Problem to work on: Please write out word for word the opening lines of the material, including the line with "Given: Click wind" as the last.

Dataset content:
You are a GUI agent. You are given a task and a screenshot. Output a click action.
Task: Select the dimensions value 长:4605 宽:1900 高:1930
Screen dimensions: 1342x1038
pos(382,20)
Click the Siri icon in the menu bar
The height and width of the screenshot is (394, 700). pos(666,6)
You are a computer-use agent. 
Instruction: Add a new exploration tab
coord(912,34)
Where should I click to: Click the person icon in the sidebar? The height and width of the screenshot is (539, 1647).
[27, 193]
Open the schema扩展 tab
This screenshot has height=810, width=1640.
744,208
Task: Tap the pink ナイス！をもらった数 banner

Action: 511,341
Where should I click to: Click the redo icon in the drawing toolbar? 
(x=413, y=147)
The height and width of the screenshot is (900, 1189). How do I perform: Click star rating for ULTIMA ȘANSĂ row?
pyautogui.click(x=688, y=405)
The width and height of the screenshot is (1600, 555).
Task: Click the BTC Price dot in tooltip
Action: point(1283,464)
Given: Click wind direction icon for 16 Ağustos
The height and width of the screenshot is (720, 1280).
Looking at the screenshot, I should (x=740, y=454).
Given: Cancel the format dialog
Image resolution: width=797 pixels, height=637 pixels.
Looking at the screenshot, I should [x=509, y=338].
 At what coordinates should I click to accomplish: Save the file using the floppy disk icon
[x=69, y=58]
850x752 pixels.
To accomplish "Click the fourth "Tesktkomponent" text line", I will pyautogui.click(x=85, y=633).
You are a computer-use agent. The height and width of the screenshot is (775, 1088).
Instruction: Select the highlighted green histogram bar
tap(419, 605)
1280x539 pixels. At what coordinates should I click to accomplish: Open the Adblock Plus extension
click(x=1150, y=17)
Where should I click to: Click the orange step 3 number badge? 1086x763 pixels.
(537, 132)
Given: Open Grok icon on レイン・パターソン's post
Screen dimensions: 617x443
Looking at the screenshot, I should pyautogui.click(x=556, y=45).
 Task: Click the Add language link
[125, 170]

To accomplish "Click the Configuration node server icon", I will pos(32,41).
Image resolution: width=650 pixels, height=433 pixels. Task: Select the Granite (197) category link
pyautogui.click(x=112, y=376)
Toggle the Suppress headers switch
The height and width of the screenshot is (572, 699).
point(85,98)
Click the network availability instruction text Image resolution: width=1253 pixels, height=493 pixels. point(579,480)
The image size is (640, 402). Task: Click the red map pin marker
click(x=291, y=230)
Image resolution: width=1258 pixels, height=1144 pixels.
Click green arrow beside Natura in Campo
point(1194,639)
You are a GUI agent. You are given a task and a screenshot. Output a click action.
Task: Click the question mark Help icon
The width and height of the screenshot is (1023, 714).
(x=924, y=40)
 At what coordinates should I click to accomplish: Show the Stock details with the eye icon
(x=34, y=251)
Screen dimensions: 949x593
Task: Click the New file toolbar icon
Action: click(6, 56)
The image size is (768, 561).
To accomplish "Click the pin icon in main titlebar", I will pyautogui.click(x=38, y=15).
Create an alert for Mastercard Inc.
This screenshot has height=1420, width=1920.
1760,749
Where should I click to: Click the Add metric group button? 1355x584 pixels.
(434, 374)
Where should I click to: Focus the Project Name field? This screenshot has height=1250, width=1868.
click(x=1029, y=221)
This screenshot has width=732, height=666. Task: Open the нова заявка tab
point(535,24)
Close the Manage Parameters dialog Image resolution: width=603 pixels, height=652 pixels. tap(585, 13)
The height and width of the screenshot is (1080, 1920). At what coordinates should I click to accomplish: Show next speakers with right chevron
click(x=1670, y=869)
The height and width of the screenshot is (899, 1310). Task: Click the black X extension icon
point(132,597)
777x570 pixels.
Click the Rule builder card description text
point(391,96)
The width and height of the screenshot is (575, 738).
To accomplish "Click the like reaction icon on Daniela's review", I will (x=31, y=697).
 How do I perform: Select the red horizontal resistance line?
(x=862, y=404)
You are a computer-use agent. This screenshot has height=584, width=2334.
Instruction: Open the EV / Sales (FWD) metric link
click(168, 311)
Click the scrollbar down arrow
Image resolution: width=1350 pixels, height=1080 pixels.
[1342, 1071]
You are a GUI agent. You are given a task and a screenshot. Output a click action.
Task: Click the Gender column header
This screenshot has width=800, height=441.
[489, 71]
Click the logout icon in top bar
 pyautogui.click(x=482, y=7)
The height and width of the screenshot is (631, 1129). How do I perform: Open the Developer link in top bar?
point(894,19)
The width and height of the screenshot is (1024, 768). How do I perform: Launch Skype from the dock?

Response area:
You are a GUI agent. You are given a task and a screenshot. Output a click action.
Task: Select the dimensions value 长:4605 宽:1900 高:1930
Screen dimensions: 1342x1038
pos(382,20)
Click the Siri icon in the menu bar
The height and width of the screenshot is (394, 700). pos(666,6)
You are a computer-use agent. 
Instruction: Add a new exploration tab
coord(912,34)
Where should I click to: Click the person icon in the sidebar? The height and width of the screenshot is (539, 1647).
[27, 193]
Open the schema扩展 tab
This screenshot has height=810, width=1640.
744,208
Task: Tap the pink ナイス！をもらった数 banner

Action: 511,341
Where should I click to: Click the redo icon in the drawing toolbar? 
(x=413, y=147)
The height and width of the screenshot is (900, 1189). How do I perform: Click star rating for ULTIMA ȘANSĂ row?
pyautogui.click(x=688, y=405)
The width and height of the screenshot is (1600, 555).
Task: Click the BTC Price dot in tooltip
Action: point(1283,464)
Given: Click wind direction icon for 16 Ağustos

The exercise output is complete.